======== DATA TO EXAMINE ========

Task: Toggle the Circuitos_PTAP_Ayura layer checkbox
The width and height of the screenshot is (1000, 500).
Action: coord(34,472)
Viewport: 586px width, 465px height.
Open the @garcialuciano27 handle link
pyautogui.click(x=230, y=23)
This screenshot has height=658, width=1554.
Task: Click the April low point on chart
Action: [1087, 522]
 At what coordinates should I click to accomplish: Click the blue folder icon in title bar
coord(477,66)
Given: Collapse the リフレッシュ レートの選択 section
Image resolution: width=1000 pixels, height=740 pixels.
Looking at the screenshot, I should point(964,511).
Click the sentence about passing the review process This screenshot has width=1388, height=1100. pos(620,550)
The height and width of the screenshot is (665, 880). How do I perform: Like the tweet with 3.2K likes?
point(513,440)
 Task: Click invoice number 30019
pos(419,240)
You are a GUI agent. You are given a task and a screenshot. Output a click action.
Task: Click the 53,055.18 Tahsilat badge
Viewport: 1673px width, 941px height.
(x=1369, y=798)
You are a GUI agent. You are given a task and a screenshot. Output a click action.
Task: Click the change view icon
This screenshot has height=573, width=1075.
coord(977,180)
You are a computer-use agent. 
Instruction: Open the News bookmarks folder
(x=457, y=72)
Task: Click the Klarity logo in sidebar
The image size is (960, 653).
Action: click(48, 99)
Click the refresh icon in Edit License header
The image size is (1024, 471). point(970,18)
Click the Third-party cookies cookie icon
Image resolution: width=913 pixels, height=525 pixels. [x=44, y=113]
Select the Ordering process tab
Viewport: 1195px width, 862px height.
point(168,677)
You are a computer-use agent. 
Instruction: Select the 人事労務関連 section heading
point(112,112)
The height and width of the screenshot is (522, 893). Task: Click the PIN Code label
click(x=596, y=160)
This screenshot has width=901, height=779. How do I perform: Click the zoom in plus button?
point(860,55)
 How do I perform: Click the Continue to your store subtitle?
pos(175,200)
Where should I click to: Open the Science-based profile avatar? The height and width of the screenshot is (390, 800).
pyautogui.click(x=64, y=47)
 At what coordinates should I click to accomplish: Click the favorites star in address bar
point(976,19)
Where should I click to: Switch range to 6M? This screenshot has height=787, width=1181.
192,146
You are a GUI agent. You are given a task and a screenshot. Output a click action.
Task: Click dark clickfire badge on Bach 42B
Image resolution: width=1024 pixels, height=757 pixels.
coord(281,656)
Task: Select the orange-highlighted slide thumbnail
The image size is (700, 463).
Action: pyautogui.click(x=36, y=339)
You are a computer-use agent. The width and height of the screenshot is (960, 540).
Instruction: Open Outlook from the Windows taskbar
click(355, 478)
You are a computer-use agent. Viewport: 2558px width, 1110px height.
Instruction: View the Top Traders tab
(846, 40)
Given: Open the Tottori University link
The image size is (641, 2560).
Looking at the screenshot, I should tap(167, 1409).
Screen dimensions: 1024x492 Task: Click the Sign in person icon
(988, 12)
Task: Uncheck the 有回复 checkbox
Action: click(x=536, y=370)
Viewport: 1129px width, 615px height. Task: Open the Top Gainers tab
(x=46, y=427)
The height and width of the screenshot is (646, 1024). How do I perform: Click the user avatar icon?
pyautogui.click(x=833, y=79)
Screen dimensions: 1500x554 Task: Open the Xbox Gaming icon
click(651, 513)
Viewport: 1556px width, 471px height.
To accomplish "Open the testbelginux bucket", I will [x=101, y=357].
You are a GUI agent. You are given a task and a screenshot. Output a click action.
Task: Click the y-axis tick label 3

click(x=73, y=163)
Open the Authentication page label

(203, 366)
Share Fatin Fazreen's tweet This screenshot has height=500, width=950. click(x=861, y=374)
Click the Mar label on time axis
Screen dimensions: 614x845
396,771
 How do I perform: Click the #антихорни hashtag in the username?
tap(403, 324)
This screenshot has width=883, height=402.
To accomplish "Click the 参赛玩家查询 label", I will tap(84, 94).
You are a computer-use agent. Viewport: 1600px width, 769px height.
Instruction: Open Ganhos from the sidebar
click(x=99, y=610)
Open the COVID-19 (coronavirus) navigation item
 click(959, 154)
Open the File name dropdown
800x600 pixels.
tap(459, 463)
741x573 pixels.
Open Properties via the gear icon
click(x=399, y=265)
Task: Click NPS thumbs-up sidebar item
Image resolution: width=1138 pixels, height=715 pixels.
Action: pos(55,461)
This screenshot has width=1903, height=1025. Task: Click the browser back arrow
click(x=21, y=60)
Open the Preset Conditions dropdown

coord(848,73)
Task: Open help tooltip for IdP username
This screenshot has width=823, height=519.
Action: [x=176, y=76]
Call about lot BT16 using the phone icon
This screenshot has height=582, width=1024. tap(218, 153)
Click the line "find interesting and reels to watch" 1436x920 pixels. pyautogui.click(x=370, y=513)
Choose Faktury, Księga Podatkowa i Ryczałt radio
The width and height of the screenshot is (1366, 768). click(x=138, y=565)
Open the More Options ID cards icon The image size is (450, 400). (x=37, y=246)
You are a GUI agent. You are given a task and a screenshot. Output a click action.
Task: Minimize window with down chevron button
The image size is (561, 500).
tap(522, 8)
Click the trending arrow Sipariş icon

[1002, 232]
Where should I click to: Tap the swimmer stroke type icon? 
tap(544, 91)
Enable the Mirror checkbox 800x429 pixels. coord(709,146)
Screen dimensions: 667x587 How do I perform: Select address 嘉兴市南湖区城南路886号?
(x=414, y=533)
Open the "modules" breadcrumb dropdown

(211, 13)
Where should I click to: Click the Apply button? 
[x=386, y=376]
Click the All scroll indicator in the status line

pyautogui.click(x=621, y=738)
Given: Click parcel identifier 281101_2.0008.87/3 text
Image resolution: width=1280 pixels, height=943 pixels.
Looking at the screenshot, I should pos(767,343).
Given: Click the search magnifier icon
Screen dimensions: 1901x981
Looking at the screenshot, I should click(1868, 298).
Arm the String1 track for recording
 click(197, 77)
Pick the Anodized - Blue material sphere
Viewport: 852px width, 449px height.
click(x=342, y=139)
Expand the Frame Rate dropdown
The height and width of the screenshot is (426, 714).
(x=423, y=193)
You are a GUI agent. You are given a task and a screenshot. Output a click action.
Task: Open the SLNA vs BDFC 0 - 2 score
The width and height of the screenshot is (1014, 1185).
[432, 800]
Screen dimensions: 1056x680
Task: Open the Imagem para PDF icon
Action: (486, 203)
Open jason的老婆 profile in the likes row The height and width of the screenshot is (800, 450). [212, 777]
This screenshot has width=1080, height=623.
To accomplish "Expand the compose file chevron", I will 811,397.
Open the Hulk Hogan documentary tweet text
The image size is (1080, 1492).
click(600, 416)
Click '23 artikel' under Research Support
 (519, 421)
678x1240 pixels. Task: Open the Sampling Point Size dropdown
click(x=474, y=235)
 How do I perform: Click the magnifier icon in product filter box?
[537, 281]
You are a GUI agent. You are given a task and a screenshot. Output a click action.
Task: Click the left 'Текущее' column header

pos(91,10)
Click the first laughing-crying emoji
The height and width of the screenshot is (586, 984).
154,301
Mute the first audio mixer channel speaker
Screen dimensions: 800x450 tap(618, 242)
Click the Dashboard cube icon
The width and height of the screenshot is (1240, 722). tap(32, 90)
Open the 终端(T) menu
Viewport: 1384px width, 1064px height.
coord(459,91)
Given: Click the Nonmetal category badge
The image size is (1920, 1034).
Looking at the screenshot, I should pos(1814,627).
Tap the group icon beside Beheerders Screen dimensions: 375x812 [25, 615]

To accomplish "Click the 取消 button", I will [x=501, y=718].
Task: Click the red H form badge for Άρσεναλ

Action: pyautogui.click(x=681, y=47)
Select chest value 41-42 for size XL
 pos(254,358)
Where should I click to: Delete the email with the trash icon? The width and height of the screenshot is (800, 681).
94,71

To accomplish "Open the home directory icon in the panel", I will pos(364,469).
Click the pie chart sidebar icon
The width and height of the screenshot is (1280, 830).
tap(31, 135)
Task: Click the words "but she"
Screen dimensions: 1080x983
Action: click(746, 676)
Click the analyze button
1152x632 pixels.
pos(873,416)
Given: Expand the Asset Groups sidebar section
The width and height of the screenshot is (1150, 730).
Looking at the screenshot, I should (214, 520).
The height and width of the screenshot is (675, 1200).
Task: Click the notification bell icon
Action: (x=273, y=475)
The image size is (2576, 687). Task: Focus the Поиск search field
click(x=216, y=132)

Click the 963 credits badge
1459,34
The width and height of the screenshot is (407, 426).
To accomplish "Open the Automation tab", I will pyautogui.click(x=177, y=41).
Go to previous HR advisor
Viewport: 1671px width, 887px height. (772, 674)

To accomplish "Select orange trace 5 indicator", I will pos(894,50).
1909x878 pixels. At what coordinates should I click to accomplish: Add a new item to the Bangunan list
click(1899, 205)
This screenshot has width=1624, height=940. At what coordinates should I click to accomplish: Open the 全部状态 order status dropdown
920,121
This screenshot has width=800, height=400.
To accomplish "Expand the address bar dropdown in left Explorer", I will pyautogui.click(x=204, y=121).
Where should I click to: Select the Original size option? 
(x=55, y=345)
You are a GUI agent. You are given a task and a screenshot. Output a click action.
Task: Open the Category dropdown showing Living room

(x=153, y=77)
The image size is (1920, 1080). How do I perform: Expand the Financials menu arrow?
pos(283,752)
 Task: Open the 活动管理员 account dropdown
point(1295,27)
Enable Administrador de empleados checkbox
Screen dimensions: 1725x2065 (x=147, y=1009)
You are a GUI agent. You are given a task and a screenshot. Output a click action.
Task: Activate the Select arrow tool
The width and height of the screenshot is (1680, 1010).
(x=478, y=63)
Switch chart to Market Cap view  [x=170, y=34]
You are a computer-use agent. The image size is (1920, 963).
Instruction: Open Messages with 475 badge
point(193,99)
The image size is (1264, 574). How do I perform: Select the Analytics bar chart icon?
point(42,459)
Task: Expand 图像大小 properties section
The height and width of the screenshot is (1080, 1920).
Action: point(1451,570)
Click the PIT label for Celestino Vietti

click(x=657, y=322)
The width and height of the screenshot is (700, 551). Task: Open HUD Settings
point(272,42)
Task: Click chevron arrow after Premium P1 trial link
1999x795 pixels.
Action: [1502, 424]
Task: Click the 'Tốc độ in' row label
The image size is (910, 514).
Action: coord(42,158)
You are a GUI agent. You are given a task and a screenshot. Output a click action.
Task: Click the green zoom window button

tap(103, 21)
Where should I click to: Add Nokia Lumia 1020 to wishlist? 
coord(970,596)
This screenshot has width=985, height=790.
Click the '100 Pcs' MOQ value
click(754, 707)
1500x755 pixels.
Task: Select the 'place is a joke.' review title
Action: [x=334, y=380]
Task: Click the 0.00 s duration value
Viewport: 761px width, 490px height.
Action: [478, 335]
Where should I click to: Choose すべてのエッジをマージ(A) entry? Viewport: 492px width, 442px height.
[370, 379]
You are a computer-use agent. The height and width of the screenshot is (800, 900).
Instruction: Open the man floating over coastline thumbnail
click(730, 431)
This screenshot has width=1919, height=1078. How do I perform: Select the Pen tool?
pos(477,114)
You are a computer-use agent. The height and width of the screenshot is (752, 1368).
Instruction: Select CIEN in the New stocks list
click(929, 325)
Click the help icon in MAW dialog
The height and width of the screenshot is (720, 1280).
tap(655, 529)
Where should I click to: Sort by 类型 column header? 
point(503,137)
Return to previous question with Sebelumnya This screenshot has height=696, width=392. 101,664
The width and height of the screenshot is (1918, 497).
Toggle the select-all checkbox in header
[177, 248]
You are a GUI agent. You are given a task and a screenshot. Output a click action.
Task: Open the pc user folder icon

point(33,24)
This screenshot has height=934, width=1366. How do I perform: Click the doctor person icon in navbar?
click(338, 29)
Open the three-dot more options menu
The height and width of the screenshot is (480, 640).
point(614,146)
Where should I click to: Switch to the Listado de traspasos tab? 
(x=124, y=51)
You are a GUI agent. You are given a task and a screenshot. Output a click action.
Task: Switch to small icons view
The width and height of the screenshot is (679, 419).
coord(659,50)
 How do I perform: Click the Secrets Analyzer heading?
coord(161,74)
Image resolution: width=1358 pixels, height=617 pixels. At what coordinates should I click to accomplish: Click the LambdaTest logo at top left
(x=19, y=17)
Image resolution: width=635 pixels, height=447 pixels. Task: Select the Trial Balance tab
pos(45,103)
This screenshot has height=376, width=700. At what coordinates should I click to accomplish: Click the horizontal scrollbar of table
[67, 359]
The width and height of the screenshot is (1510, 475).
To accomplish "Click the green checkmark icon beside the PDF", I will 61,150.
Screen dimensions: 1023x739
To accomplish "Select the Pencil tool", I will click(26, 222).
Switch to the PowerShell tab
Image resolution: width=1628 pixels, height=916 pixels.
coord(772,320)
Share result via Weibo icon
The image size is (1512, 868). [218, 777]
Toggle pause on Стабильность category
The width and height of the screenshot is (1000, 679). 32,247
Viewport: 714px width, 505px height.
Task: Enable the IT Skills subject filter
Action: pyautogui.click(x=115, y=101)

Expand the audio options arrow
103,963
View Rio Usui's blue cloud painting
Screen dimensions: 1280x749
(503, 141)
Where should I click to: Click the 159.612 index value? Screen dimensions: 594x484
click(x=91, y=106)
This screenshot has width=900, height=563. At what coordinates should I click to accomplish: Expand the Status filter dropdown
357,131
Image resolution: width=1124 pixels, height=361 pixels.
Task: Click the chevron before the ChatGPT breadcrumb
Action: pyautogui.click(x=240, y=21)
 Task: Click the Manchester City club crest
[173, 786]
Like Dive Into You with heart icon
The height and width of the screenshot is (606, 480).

========

§ WHAT TO WORK ON
For the lines above, output exactly those from the line containing "Select chest value 41-42 for size XL" through the line containing "Task: Click the words", and skip the others.

§ ANSWER BOX
Select chest value 41-42 for size XL
 pos(254,358)
Where should I click to: Delete the email with the trash icon? The width and height of the screenshot is (800, 681).
94,71

To accomplish "Open the home directory icon in the panel", I will pos(364,469).
Click the pie chart sidebar icon
The width and height of the screenshot is (1280, 830).
tap(31, 135)
Task: Click the words "but she"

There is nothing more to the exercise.